We are knee-deep in high school graduation season, which always leaves me steeped in memories of my own sordid youth as a high school senior, fondly looking back upon four years of memories...
Oh wait, no I don't, because high school was the worst.
When I started high school - six long years ago - everyone gave me a knowing smile and said "high school will be the best four years of your life." I sure hope not. That's pretty early to have the best four years of your life, and it sets the bar low for the next 70 or so years.

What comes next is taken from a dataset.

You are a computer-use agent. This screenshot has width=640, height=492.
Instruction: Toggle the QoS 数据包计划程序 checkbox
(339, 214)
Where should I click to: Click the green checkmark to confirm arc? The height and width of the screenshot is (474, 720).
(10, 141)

While there were some good parts about high school, like living close to all my best friends and seeing them every day during the school year and the summer, there were a whole lot more not-so-good parts about it. For every hour I spent enjoying my time in my late teens, there were about 40 hours of pain to make up for it.
Part of this may be the context in which I went to school: picture 2,000 people crammed into a building made for 1,000. Add backpacks, crutches, lockers and the obligatory makeout stops. There you have it: my high school. It's not helped by the horrendous parking situation, either. Every morning and every afternoon, students fought each other to get out of the parking lot and turn left onto a busy road without a traffic light and generally without anyone directing traffic. It was the cherry on top of both the mornings and the afternoons.

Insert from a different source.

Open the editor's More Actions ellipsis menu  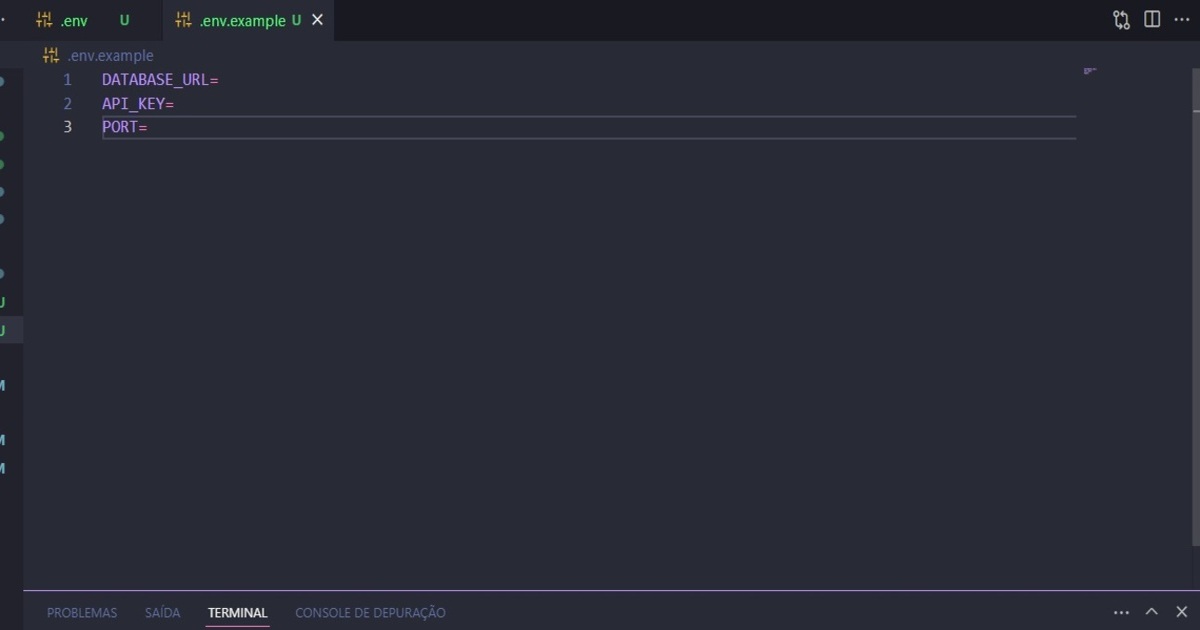pyautogui.click(x=1181, y=20)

More than that, though, it was the weight of the future that seemed even more dire in high school than in college. Teachers, guidance counselors and pretty much every other adult put weight on every second of every day. Getting a C on a paper meant you weren't getting into college, which basically meant you had no worth and nothing to offer the world. This is 100 percent not true for several reasons, but at 17, it felt painfully immediate. There's not enough time in the world to do all the things teenagers are expected to do, and this idea is deep-set among the collective subconscious of American high schools.
Though I had many good friends in high school, I have grown apart from some. They are the only part of high school I miss - spending afternoons driving down the back roads of our county, watching movies in friends' basements with snacks our parents bought, chit-chatting in the grass outside school - but sadly, moving on and growing apart is inevitable. I hope each one of them finds the success we always talked about over lunches in the senior courtyard, which we sat in stubbornly despite the cold, spiders, bees and freshmen who kept invading our space. We always said we'd be there for each other, but I suppose this is a sense of naïveté. All the friends you make at 16 will not be friends for life, but hopefully some of them will be.
High school seniors, be happy. High school is over, and you're never going back. Graduation is a momentous occasion and was certainly the happiest time of my life as a high schooler, even though they ran out of diploma covers by the time they got to "W" and the graduation picture of me walking across the stage looks more confused and angry than happy. It's a hallmark. It means you did something excellently, stupendously and wonderfully right: you survived four enormously difficult years. What follows will be difficult too - college is hard, so is real life - but you have more say over what happens, who you become.
High school freshmen, look for the silver linings. Keep them in a notebook for when the sun seems gone. Take it from someone who counted the days since I walked in the doors for the first time: this is only temporary. Nothing is as dire as it seems.
Above all, remember this: you're going to be just fine.